Messi, too, is showing signs of reduced potency. At 33, he cannot carry the team and he needs co-stars that are no longer alongside him. As has often been the case, when Barca get beaten heavily, he was below-par against PSG. He has not been in an optimal state of mind for some time and this latest setback, coupled with a forlorn league campaign, may finally push him out of the door. He needs to go, but he may not have as many options as he would have had a few months ago. For starters, the transfer market is as depressed as Barca and there are few who will be able to afford Messi. Secondly, acquiring Messi, however costly, does not demonstrate forward-thinking, so why would clubs like PSG and Manchester City, the only employers who could pay top dollar in a crisis, indulge him?

Letting Messi go will upset the “culers” but with the club’s financial position seemingly getting worse, it may provide some balance sheet relief. Recent reports reveal Barca are around € 1.2 billion in debt and have to pay a shattering € 266 million of short-term debt to banks by June 30. 

Spanish newspaper El Mundo said Barca are on the verge of bankruptcy, an extravagant claim perhaps as it is unthinkable anyone would let the club sink. If any club can be considered “too big to fail”, it is surely Barca, and Spanish local authorities have done their best to prevent crisis-torn football institutions from going under in the past. However, Barca’s position is precarious and they don’t have much scope for error. They need to cut costs, such as their wage bill, which accounts for 74% of income, 4 percentage points higher than the league’s 70% limit. Look at the current Barca side and you sense they are not getting very good value for money. Messi is, according to a leak, earning € 70 million per year, which amounts to over € 8,000 per hour. Apparently, Barcelona can no longer afford such a lucrative deal, indeed are struggling to pay the entire squad at the moment. 

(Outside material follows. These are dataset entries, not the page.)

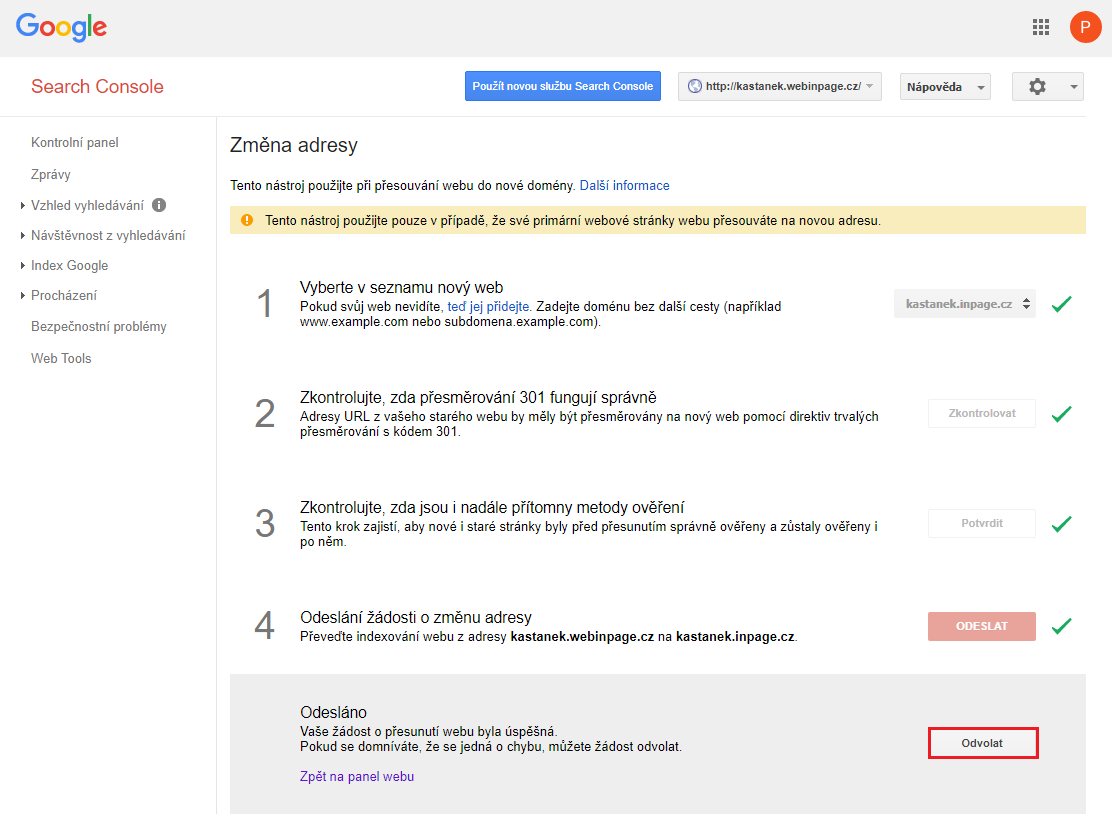This screenshot has width=1112, height=822.
Task: Click the green checkmark for step 4
Action: click(1062, 626)
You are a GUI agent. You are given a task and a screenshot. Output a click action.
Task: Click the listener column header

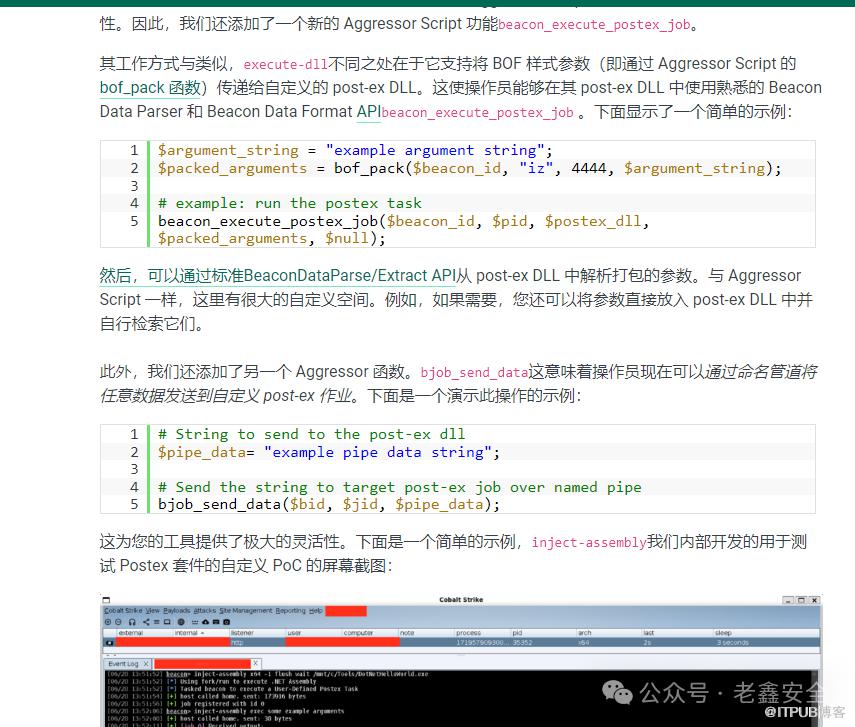point(243,633)
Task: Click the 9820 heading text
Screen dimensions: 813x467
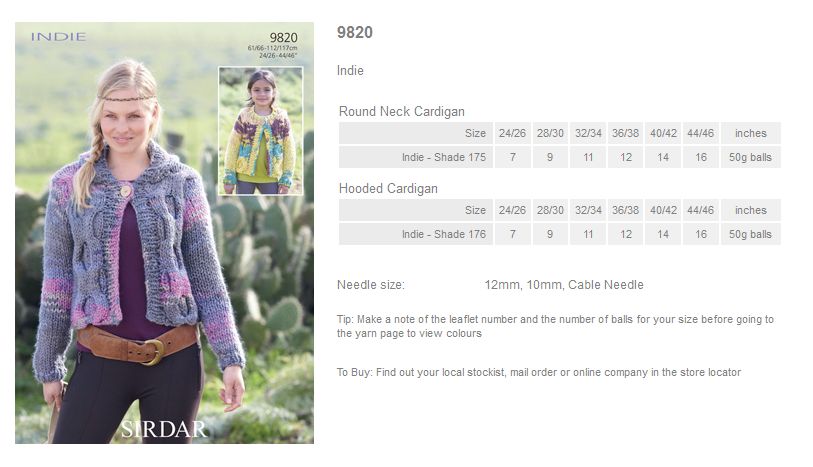Action: [355, 32]
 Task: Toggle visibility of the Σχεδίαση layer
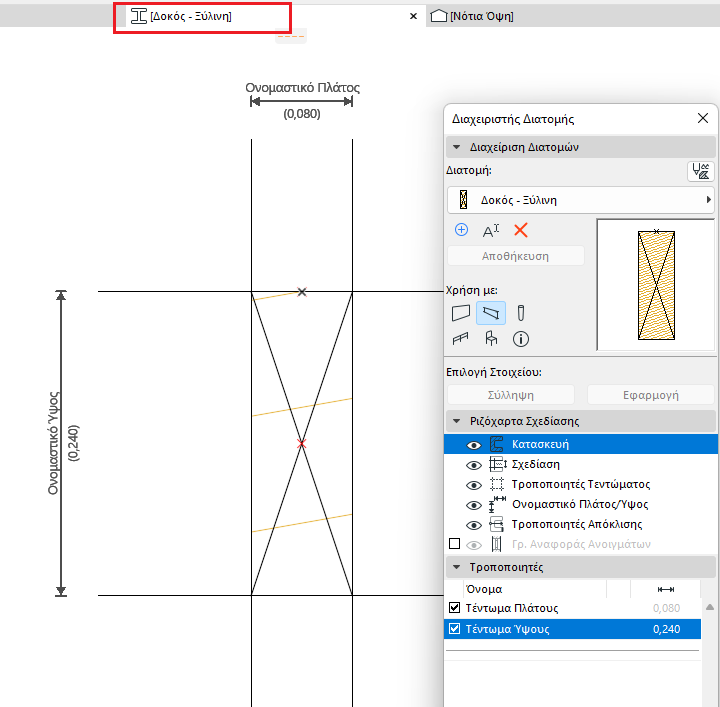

It doesn’t help that behind the scenes, Barca are in a state of flux. The presidential election will take place on March 7 and the three candidates, Joan Laporta, Victor Font and Toni Freixa, all want Messi to stay. Freixa, the outsider, has acknowledged costs are too high and that he will talk to all the players, including Messi, if he wins, presumably to discuss thinner pay packets. Whoever wins the vote will need to unite a club that faces an uncertain near-term future.

PSG’s emphatic 4-1 win in Spain was not the first seismic defeat in the recent history of Barcelona. Champions League failure is becoming a habit: Bayern (2-8), Liverpool (0-4), Roma (0-3), Juventus (0-3), PSG (0-4), have all been capitulations on a grand scale, with only the PSG scoreline overturned. Unless they produce something extraordinary, it looks like the end of the campaign, at an earlier stage than normal. It could well be a second successive year without a trophy.

But rest assured, Barca will be back, sooner rather than later. This is a club that can generate up to € 1 billion in revenues per season and draw 70,000 crowds, so a little prudence can go a long way. We may be witnessing the end of an era, the decline of an irresistible force and the farewell tour of a legend, but it will only be temporary lull. Europe, Spain, La Liga and Real Madrid all need a vibrant Barcelona – they are a systemic club.

If they get desperate, there’s a bald man with designer stubble and a black pullover who could do a job in reviving the corpse, and we’re not talking about Zinedine Zidane! Now that would be a story, and one way to hang onto their talisman.